Darth Vader versus the Emperor

Give in to your feelings of hatred...This battle marks one of the few times that we have two people who have already battled in their cinematic lives: Darth Vader and the Emperor Palpatine. Vader is the reigning champion on the page, and Palpatine bested Frieza in a previous fight. Everyone knows the outcome of their last battle, however, so I don’t know why I really decided to have them face off again…

Round One:
Aboard the Death Star in the dying moments of the Empire, Darth Vader has turned against his beloved Emperor, having moved toward the side of good just before he perishes.

Since both of these characters have been polluted, Vader by George Lucas’ stupid Star Wars prequels (no, I will not stop bitching about them) and the Emperor in his previous fight on my page against Frieza, then they carry on their impurities by having a half-hour long discussion about who has the higher Midichlorian count.

“Hahaha…my midichlorian count in my most powerful form in over nine thousand!”

“Hahaha…mine is over a million and I can go super saiyan!”

“What the fuck is a super saiyan?”

“I don’t know…but it sure sounds kind of stupid, doesn’t it?”

After coming to this realization, Vader whips out his light saber, causing a sudden burst of panic within the emperor as he realizes that he is rather undermatched for this bout.
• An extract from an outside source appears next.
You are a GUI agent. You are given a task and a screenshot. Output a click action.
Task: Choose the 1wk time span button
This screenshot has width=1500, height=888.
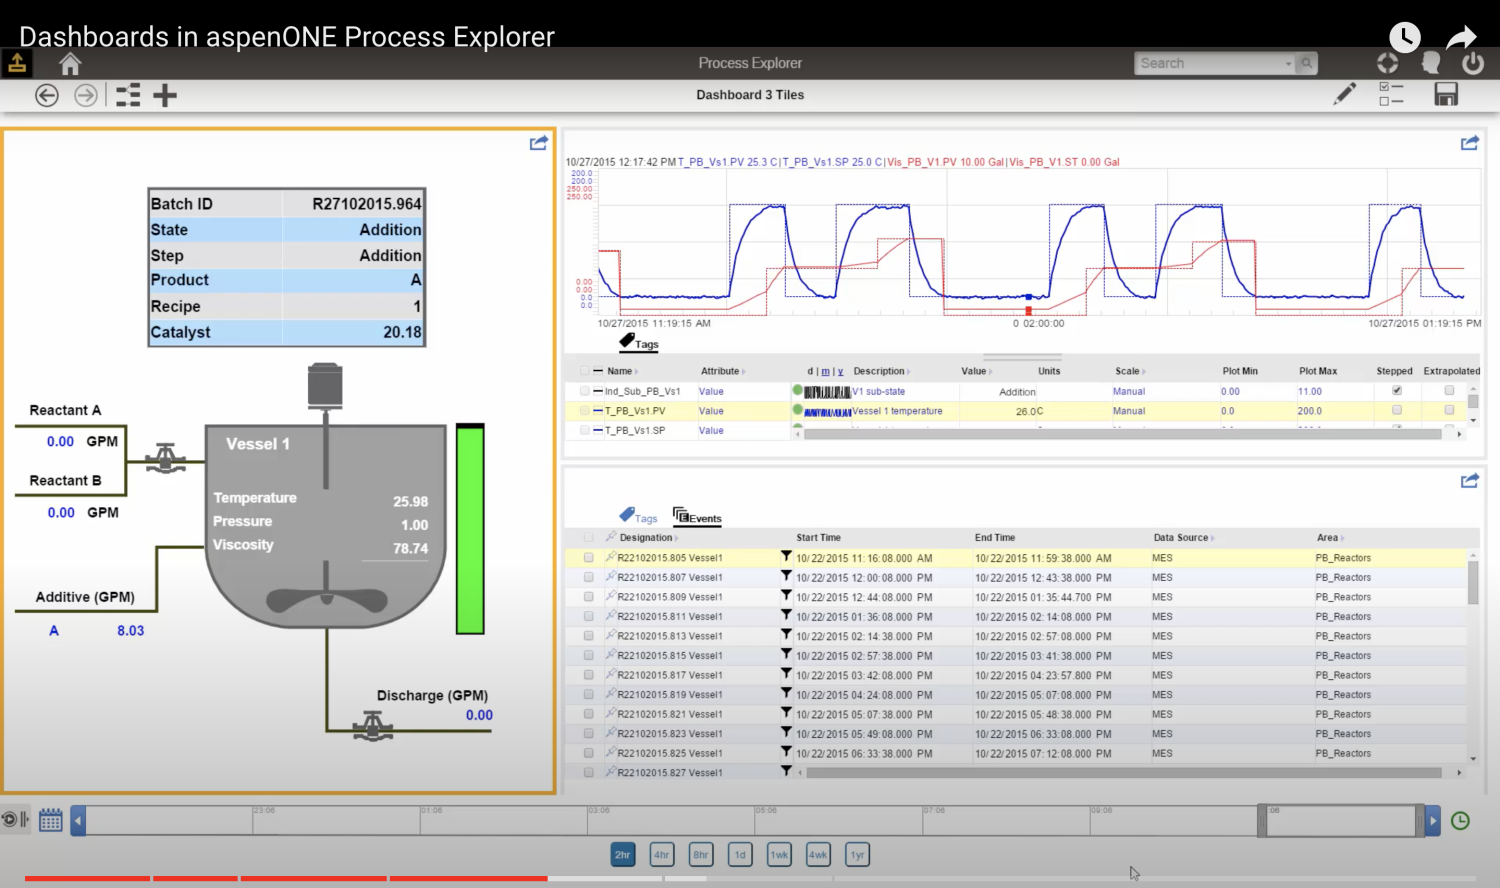(x=779, y=855)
Round One goes to Darth Vader, who came prepared.

Round Two:
The Emperor allows himself to be backed into a corner, apparently panicked. Just as the massive figure of Darth Vader has him cornered, he gets a wicked grin on his face and lashes out with force lightning. Vader finds himself driven backwards and wracked with pain as the magical bolts of lightning do 10d6 damage to his cybernetic body.

Oh, sorry…I didn’t notice that I had slipped into D&Disms there…let me try to rephrase that.

Um…the bolts do a hella bunch of pain to Vader.

There, that’s better. Round Two goes to the Emperor.

Round Three:
The Emperor cackles with wicked delight as he revels at the sight of his former student cringing in pain before him.

“Now, my old friend…you die!”

The Emperor sends another bolt of sheer electric pain at Vader at the exact moment that the dark Jedi realizes that his masked and plated body is in fact plastic and therefore not a conductor of electricity, mystical or otherwise. In fact, now that he looks at the bolts, they aren’t really lightning at all, but rather crackles of special effects from the early 1980s and therefore nothing to worry about, period. Vader stands up again and draws his light saber, only to realize that the saber is also only a poorly designed lighting effect.

“Hm…intriguing…this technology was amazing twenty years ago…”

Lacking all other options, Vader picks the old decrepid Palpatine up and tosses him into the deepest pit that he can find. Palpatine’s last thoughts are that he should have seen this sort of thing coming. Round Three and the match go to Darth Vader…what the hell else were you expecting?